What is being asked
Print the rows below character for character, starting at their first line and ending at the line that contains "point(207,101)". Include both of those lines.

··· Data entries ···

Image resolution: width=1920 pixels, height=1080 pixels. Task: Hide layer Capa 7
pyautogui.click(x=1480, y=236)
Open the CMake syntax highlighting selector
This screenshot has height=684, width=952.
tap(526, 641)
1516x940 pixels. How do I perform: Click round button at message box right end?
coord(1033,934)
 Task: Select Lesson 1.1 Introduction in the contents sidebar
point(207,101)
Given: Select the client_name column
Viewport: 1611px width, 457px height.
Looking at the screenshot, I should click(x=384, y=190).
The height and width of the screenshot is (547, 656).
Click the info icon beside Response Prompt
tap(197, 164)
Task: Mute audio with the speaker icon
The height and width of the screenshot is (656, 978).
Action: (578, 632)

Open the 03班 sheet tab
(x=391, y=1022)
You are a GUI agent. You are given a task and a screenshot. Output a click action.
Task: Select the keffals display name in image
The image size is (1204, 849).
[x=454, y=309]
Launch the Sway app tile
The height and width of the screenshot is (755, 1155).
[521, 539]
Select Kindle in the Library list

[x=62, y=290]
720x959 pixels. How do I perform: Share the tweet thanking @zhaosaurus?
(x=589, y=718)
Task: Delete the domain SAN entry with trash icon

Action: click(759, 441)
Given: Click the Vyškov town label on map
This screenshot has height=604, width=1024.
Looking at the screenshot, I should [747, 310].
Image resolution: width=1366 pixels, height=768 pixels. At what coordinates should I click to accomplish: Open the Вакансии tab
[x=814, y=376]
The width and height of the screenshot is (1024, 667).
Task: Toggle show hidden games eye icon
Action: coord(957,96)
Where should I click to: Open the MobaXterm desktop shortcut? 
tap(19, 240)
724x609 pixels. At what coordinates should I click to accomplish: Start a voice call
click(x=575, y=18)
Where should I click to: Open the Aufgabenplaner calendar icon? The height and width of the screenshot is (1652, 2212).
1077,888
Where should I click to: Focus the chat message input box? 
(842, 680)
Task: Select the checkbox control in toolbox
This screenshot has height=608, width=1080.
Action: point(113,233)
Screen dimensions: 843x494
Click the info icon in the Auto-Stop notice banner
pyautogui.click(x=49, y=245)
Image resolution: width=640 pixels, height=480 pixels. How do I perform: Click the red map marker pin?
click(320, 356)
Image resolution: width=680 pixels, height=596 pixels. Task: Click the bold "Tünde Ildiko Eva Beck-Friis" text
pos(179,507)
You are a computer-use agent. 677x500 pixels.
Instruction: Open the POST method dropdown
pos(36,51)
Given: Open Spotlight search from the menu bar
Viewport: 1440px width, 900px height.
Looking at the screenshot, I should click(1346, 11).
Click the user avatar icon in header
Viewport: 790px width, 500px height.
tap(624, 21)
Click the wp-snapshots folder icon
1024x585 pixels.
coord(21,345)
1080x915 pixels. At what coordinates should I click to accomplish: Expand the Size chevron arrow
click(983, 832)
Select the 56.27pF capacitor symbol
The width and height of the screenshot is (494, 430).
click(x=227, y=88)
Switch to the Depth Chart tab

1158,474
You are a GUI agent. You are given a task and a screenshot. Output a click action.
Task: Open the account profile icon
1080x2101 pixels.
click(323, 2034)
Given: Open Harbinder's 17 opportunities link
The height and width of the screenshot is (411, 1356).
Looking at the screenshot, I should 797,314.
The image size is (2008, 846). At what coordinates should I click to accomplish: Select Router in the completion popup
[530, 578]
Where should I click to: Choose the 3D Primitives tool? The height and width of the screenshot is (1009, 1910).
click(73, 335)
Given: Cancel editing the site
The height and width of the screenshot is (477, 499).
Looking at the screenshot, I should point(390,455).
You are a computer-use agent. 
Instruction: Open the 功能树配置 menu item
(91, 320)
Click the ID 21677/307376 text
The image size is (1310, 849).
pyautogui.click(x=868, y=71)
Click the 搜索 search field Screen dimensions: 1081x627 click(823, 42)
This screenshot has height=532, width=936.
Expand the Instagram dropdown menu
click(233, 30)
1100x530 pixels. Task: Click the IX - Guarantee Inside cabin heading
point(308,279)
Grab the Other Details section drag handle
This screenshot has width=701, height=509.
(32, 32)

···

Response
Image resolution: width=1920 pixels, height=1080 pixels. Task: Hide layer Capa 7
pyautogui.click(x=1480, y=236)
Open the CMake syntax highlighting selector
This screenshot has height=684, width=952.
tap(526, 641)
1516x940 pixels. How do I perform: Click round button at message box right end?
coord(1033,934)
 Task: Select Lesson 1.1 Introduction in the contents sidebar
point(207,101)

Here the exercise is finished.